#### [Stored records]

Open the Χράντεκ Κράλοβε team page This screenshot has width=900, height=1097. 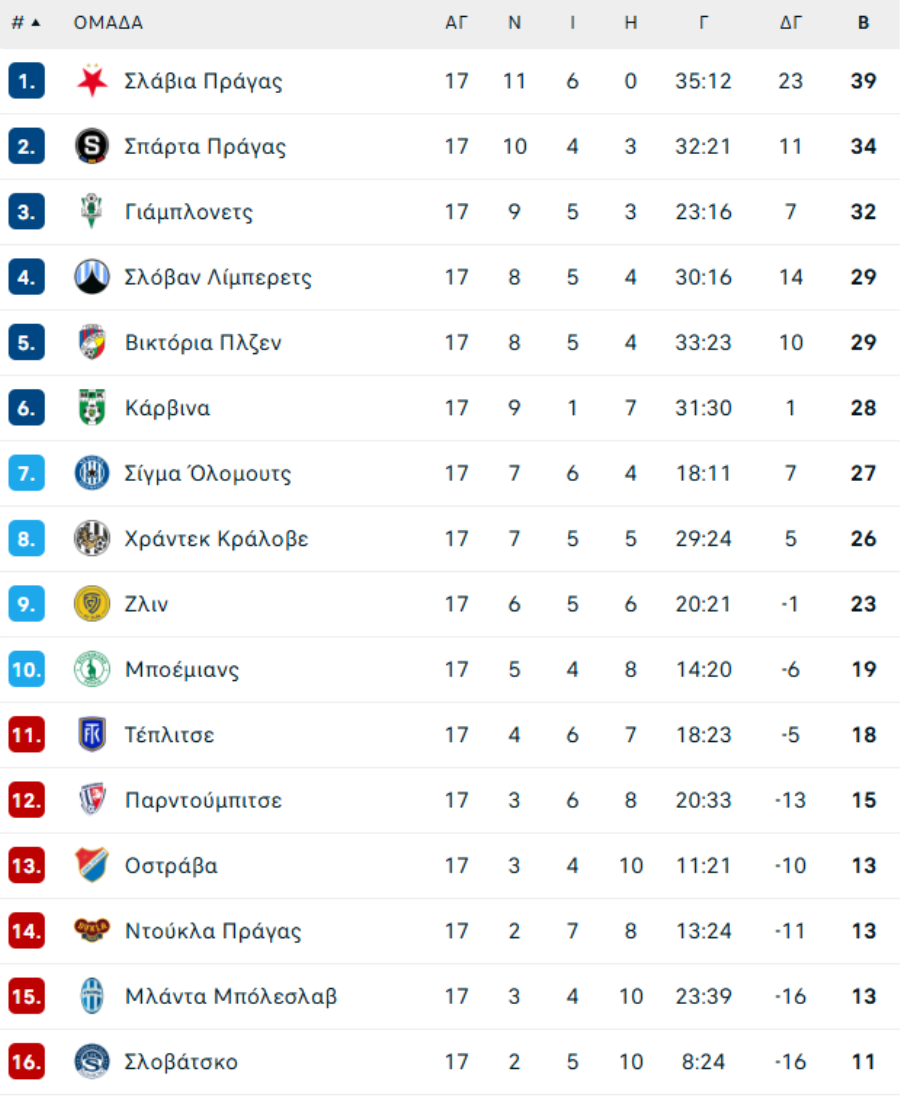tap(216, 539)
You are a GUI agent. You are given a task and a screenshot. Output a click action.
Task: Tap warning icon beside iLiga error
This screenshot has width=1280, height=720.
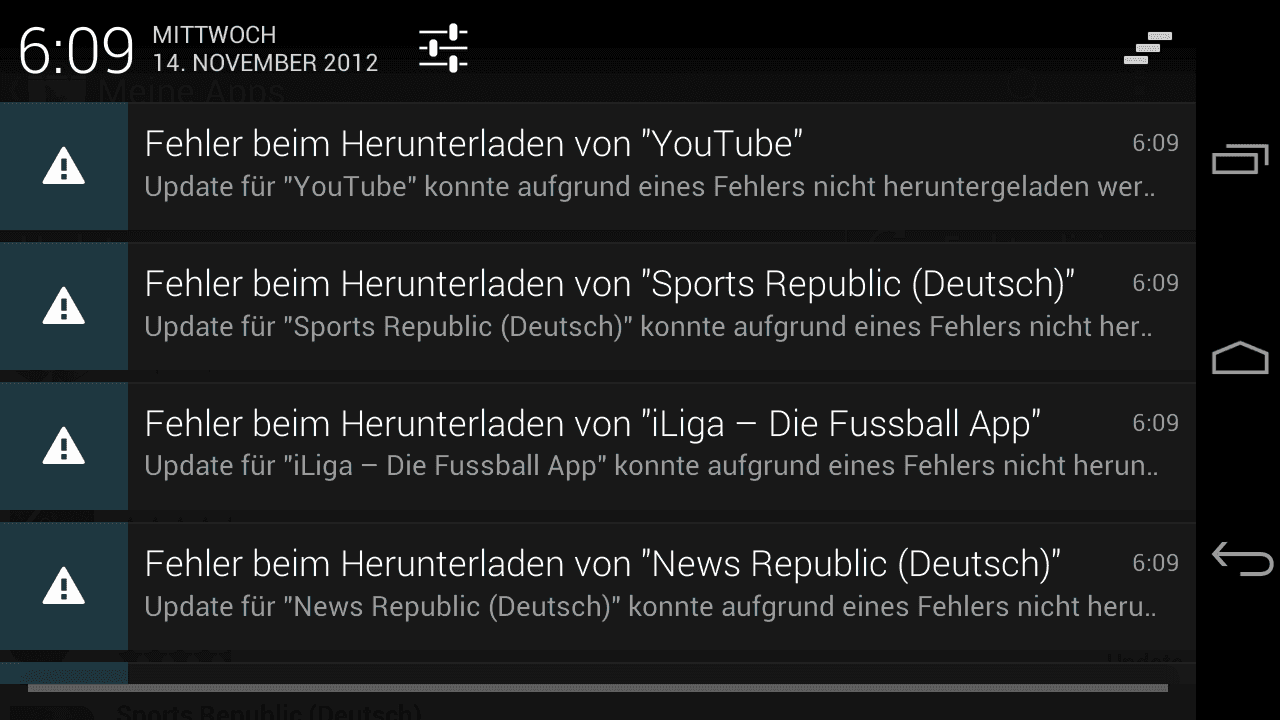[x=63, y=446]
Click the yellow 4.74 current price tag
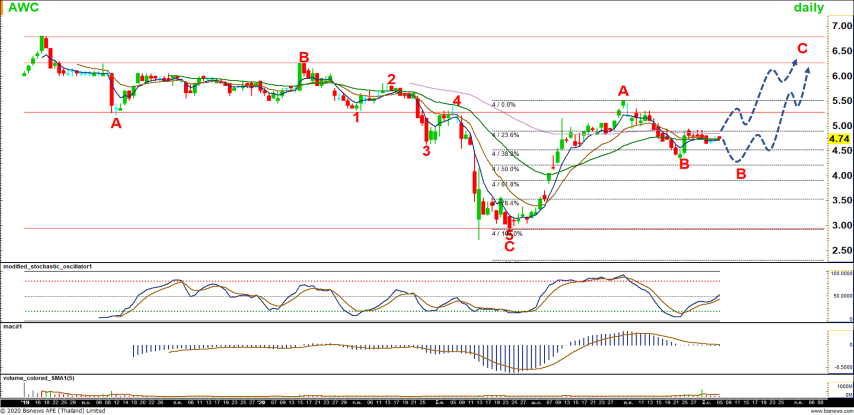Viewport: 854px width, 415px height. [x=839, y=139]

#### [TASK TO CARRY OUT]
Your task is to transcribe, exactly and without additions, every line from the one that contains "You are a GUI" to the end of the entries above, both included. Omit all pictures.

#### [PROBLEM SOLUTION]
You are a GUI agent. You are given a task and a screenshot. Output a click action.
Task: Tap warning icon beside iLiga error
This screenshot has width=1280, height=720.
[x=63, y=446]
Click the yellow 4.74 current price tag
Viewport: 854px width, 415px height. [x=839, y=139]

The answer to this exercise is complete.